Some observations on the properness of identity plus linear powers: part 2

TL;DR

This paper investigates the properness of certain polynomial maps related to the Jacobian conjecture, introduces criteria for non-properness, and constructs a counter-example to a recent proof of the conjecture.

Contribution

It develops new criteria for non-properness of polynomial maps and provides a counter-example to a recent proposed proof of the Jacobian conjecture.

Findings

Non-properness set $S_f$ contains 0 under generic conditions.

A counter-example to the proof of the Jacobian conjecture from arXiv:2002.10249.

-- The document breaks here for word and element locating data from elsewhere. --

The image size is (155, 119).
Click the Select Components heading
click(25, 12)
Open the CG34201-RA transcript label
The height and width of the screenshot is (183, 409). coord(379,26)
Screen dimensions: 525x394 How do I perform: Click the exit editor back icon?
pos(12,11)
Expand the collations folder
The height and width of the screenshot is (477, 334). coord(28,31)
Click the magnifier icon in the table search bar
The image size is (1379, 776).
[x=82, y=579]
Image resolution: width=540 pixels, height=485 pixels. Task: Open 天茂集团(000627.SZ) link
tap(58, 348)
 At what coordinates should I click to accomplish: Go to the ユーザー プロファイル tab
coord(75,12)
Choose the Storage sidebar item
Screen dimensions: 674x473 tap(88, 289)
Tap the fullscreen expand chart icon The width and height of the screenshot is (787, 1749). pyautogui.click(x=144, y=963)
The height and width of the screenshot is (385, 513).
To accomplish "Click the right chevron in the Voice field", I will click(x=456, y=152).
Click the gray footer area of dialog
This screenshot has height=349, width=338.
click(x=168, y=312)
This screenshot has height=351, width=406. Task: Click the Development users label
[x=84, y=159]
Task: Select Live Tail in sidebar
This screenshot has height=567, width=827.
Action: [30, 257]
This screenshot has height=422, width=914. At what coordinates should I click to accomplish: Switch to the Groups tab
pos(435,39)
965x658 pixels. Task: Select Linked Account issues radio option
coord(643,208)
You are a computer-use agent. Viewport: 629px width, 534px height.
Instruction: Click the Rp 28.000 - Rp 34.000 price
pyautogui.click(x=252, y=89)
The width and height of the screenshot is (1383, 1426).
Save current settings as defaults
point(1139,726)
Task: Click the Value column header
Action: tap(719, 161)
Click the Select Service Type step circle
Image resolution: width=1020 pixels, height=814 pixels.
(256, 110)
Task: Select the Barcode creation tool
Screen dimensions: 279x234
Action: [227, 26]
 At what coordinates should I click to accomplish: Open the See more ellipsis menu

Insights into the properness of polynomial maps related to the Jacobian conjecture.

Abstract

This paper develops our previous work on properness of a class of maps related to the Jacobian conjecture. The paper has two main parts: - In part 1, we explore properties of the set of non-proper values $S_f$ (as introduced by Z. Jelonek) of these maps. In particular, using a general criterion for non-properness of these maps, we show that under a "generic condition" (to be precise later) $S_f$ contains $0$ if it is non-empty. This result is related to a conjecture in our previous paper. We obtain this by use of a "dual set" to $S_f$, particularly designed for the special class of maps. - In part 2, we use the non-properness criteria obtained in our work to construct a counter-example to the proposed proof in arXiv:2002.10249 of the Jacobian conjecture. In the conclusion, we present some comments pertaining the Jacobian conjecture and properness of polynomial maps in general.